抜粋テキスト:
--------------------------------

主人公五木は元刑事。世間から、自分から逃れるように山に籠っている。
いいではないですか、こういうの。
典型的といえば典型的ですが、おかげでストーリーがくっきりします。

五木が事件に入っていくきっかけは山で起きるのですが、事件そのものは町(山との対比としての町)で起こります。

タイトルの白虹は、
「君が見ているのは、白虹かもしれないな」
「日暈(ひがさ)とも言う。太陽な月の周りに、巨大な丸い光の輪が見えるんだ。雲を通り抜けるとき、日光や月光が屈折して起きる、珍しい現象なんだそうだ。私も何度か見たことがある。巨大な光の輪が空に浮かび上がって、息を呑む美しさだったよ」
「その一方で、白虹は凶事の兆しとも言われているんだ。白虹貫日という言葉は聞いたことはないかな?」(243ページ)
というかたちで出てきます。
この前段に
「彼、言ってたよ。五木はものがよく見えすぎるって。それがあいつの不幸だと」(240ページ)
というセリフがあり、それを受けてのものです。
そして
「五木にとって、時おり起きる閃きのようなものは、凶事の兆しでしかない」(243ページ)
と続きます。

事件の広がり方が読んでいて心地よく、ハードボイルド調の展開(と主人公)にマッチしていると思いました。
事件の決着が山に持ち込まれるというのも手堅いです。

amazonのレビューを拝見すると、犯人の意外性が不評のようで、戸惑ってしまいます。
とってつけたような結末、無理があったと評されていますが、そうでしょうか?
犯人につながる手がかりは明示、暗示含めきちんと配置されていますし、タイトルにも合致するいい犯人(変な言い方ですが)と思っているからです。

--------------------------------

必須課題: 小説『白虹』を評したこの文章を、最後の文の後から書き進めてください。 データは使わなくてよい。

収集データ:
--------------------------------

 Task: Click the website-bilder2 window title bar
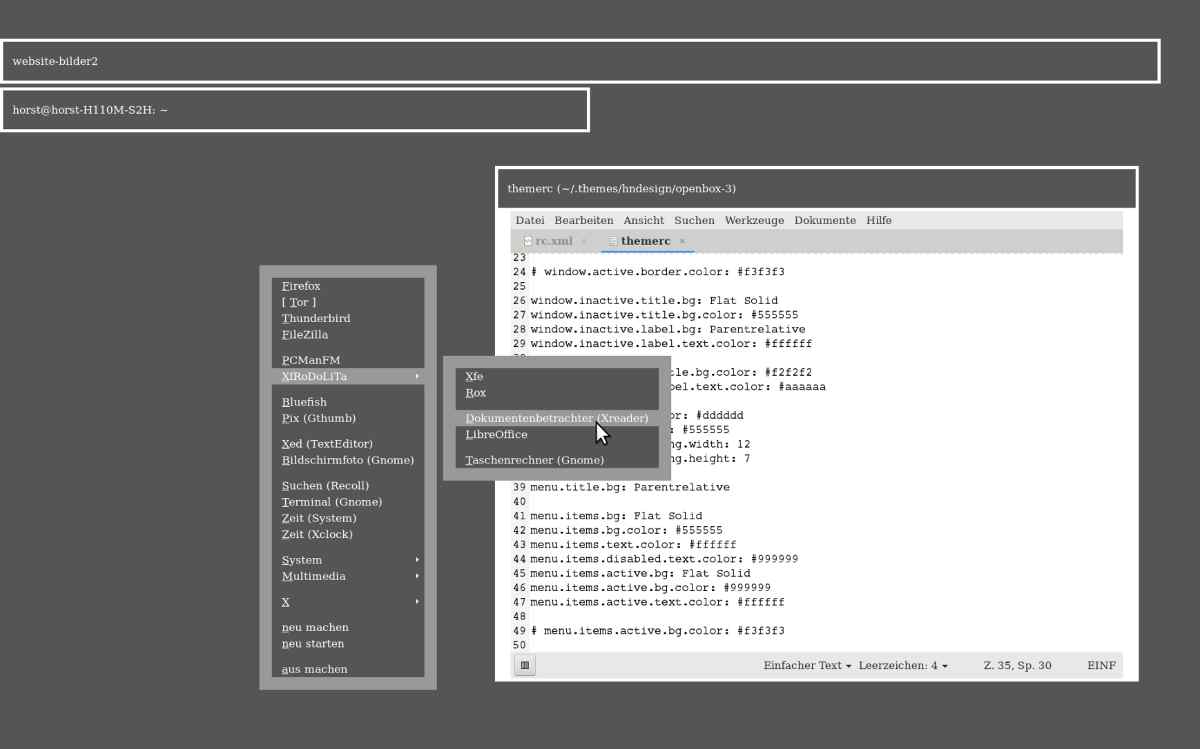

--------------------------------

回答:
周到に構築されたウェルメイドな佳品だと思います。


<蛇足1>
「今年で四十八になるという辻のそうした生き様は、五木にとって常に新鮮な驚きであった。」(17ページ)
もう「生き様」というのは小説の地の文で使われるほど、ネガティブでない意味として十分に流布しているのですね......
「生き様」という語は、語感がどうもざらついていて、いい意味には聞こえづらいのですが。

<蛇足2>
「雨蓋に入れた、奥村裕恵の手帖を取りだす。」(245ページ)
雨蓋、で一旦止まってしまいました。
雨蓋というと、服のポケットについた蓋、フラップのことだと思ったからです。
登山関係ということで調べてみたところ、ザックの上部にかぶさるようについている部分のことを言うらしいです。なるほど。
服のポケットのものより、こちらの方が、雨蓋感ありますね。
ついでに、ここで使われている字は手”帖”でして、あらすじの手”帳”と違っていますね。あらすじを本文に合わせて手帖にしておいてほしかったところです。